The pair, allegedly agents of the elite al-Quds division of Iran’s Revolutionary Guards, were charged with possession of 33 pounds of RDX – a component of the plastic explosive Semtex – that they had imported via Iraq. Both have denied charges of planning “acts intending to cause grievous harm.”
But senior Kenyan police officers told the Monitor that investigators believe the men planned to try to explode several devices at sites across Kenya.
“Our officers were highly suspicious of them from the moment that they landed in-country,” a senior detective with knowledge of the case tells The Monitor. “They were driving around Nairobi, they went past the British High Commission, they went past the [Nairobi Hebrew Congregation] synagogue in town, they went to the Israeli embassy.
“The only reason they avoided the US embassy was that it is in a complicated area," the detective continued. "It is very clear that they were casing these places, that they were up to no good.

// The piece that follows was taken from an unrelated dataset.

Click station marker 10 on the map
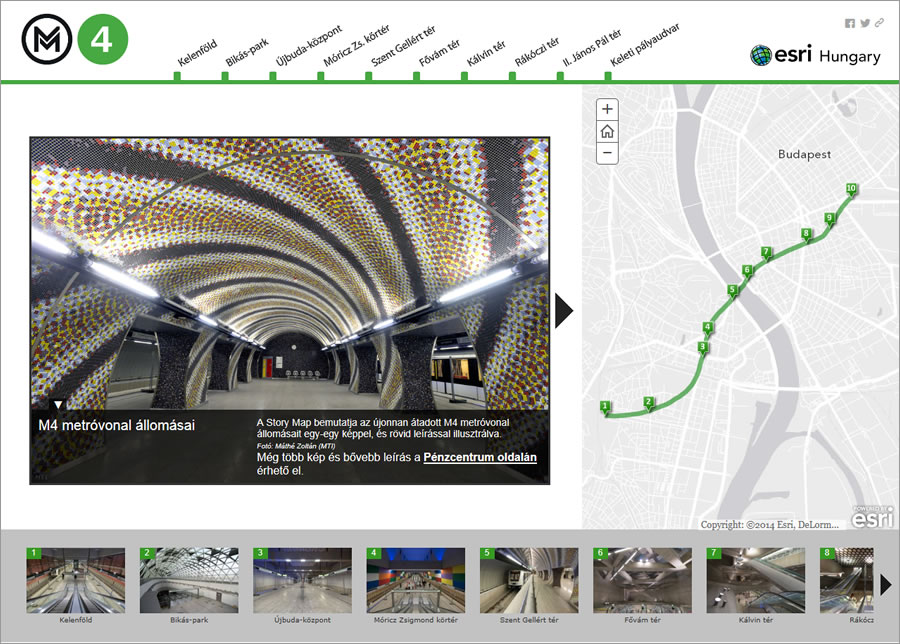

From what we saw, their intention was clear to plan and execute terrorism attacks.”
Following al-Qaeda bombings at the US embassies in Kenya and Tanzania in 1998, most diplomatic missions in Nairobi, the Kenyan capital, are heavily fortified and guarded. The Israeli embassy is especially well-protected.

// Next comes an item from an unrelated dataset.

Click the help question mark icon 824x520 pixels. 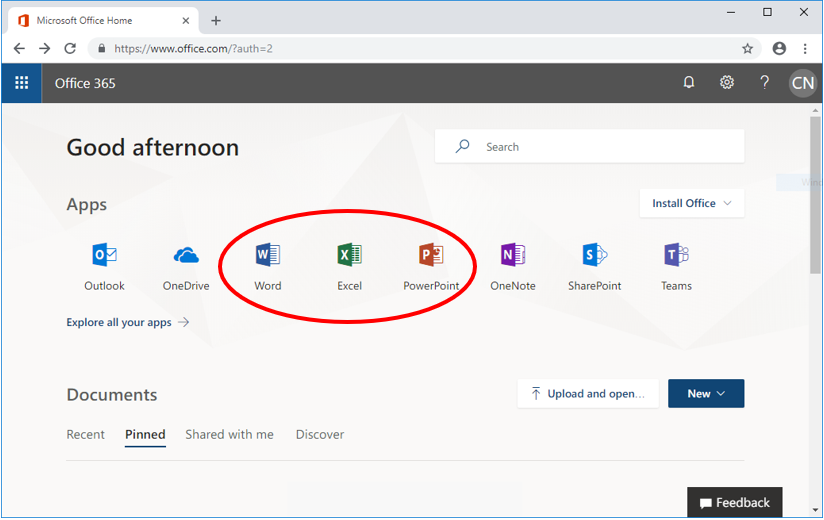pyautogui.click(x=765, y=83)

“That would have been a very ambitious target for a terror attack,” one Nairobi-based security analyst said. “But the fact that they were looking there illustrates that they were not aiming low.”
The men – Ahmad Abolfathi Mohammad and Sayed Mansour Mousavi – were arrested after police linked them to a package containing the explosives that had been delivered to a warehouse near the port in Mombasa, Kenya’s main coast city.

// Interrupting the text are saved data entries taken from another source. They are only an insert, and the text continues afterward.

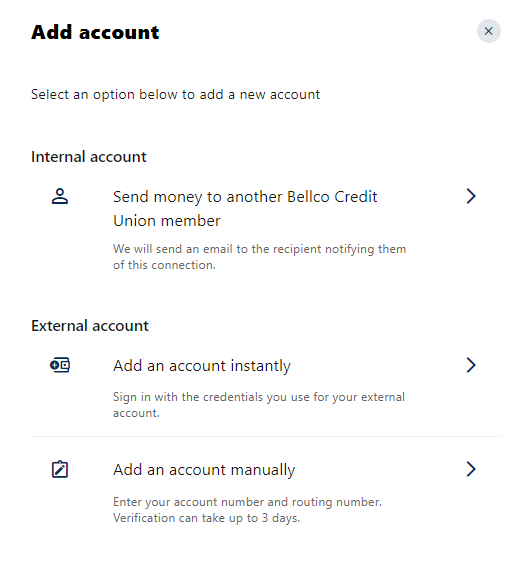The width and height of the screenshot is (518, 567).
Task: Click divider line between external account options
Action: click(266, 436)
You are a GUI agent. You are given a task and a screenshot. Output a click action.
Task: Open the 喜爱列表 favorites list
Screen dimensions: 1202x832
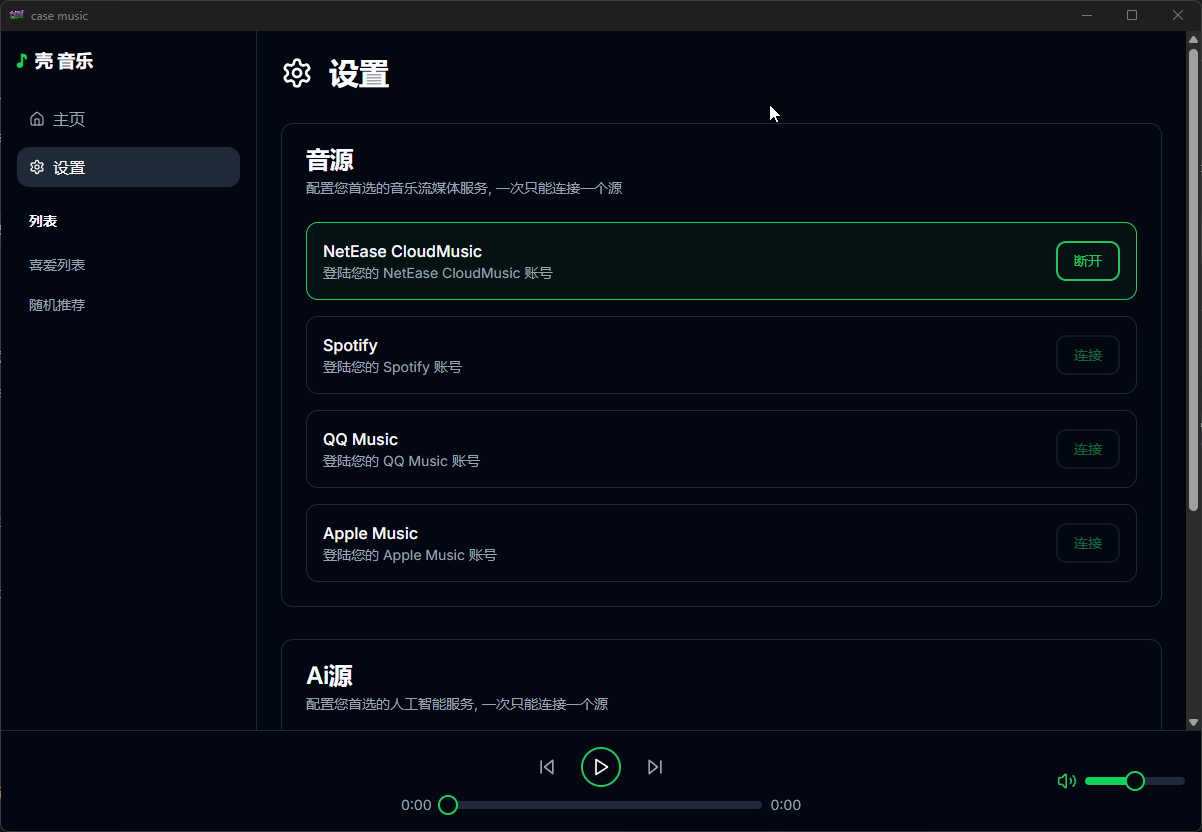[57, 265]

Investigators believe that the men planned to attack Western interests in Kenya because of the country’s ongoing battle against Islamist militants from neighboring Somalia.
There is no indication that Iran is linked to the Somali militant group Al-Shabab, security experts say, but any major bomb attacks would likely immediately be blamed on al-Shabab rather than Iran, which has not known to have carried out significant direct or proxy strikes against the West, or Israel, in East Africa.
Had the attacks been successful, they would have matched an emerging pattern of Iranian actions against Israel taking place across the globe.
Last October, the US justice ministry said it had uncovered an Iranian conspiracy to use members of a Mexican drug cartel to assassinate the Saudi ambassador to Washington.
Other overseas plots believed to have been carried out by Iranian agents include bomb plans in Thailand, an attack against the wife of an Israeli diplomat in India, and the targeting of Israeli teachers at a Jewish school in Azerbaijan.
It has been claimed that the missions were part of a retaliation program against Israel following the deaths of five Iranian scientists with links to Tehran’s nuclear program.
"Iranian terrorism knows no borders," Benjamin Netanyahu, Israel’s prime minister, said in a statement late Monday. "The international community must fight against this major player in the world of terrorism."
Security sources said that Israeli-owned hotels and businesses on Kenya’s coast, and a smart shopping centre in Nairobi that is part-owned by Israelis could also have been targets.
Fifteen people died when an al-Qaeda cell dispatched suicide bombers to target the Paradise Hotel north of Mombasa in 2002, the same day that other agents failed to shoot down an Israel-bound charter jet taking off from the city’s airport.
Eric Kiraithe, official spokesman for the Kenya Police, would not go into any details of the case. “It is a matter before the court and I will not comment,” he said.